4.6.5 Hybrid (SNCR and SCR)

Hybrid SNCR and SCR involves the processing of the exhaust gas through SNCR followed by SCR through the processes previously described. Hybrid has benefits over SCR in that the catalyst volumes can be decreased resulting in a lower capital cost investment and reduced space requirements.

Hybrid SCR/SNCR is technically feasible but to the authors’ knowledge has not been implemented on any plant. There are a number of uncertainties associated with the hybrid approach due to its first of a kind nature, however as both technologies are applied at different points in the cycle they are essentially independent, which reduces the likelihood of any problems with applying both in sequence. There may be

technical issues to be dealt with such as unexpected impacts on flexibility or possible issues with slippage of ammonia, however as both technologies have been

successfully retrofitted to coal plant separately it is unlikely that any such problems would be serious enough to render the hybrid unworkable. SNCR has not yet been applied at full scale in coal plant. One possible problem is that contractors may be unwilling to implement a cheaper option when a more expensive option is available and is more proven, however this is a challenge that faces every new technology and can be overcome through e.g. competitive bidding processes.

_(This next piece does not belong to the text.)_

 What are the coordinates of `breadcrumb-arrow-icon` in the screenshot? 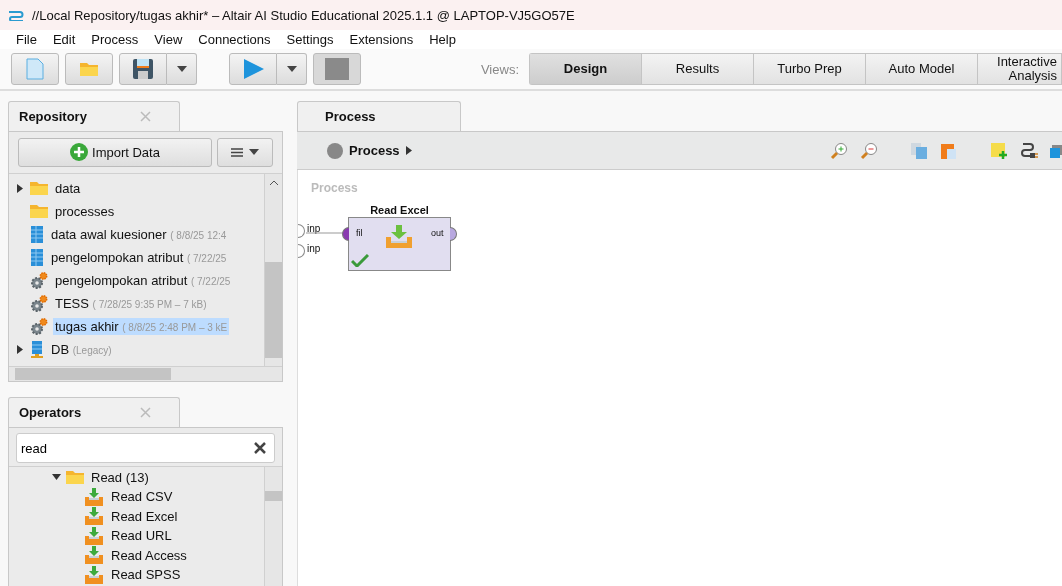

In a Hybrid plant SNCR would be applied by injecting reagent into the boiler furnace, reducing the NOx concentration at the furnace outlet and SCR would be applied to the boiler flue gases by introducing a new bypass section of ductwork cantilevered outside the rear of the boiler, which contains the catalyst. This could be achieved by building an SCR reactor with only 2/3 of the catalyst required for a full-size SCR. This hybrid option would be cheaper in capital cost to a full SCR and would have minimal impact on plant operation. Alternatively the catalyst required could be installed in existing ductwork which would be cheaper than a full size SCR, making the hybrid option significantly cheaper in terms of capital cost.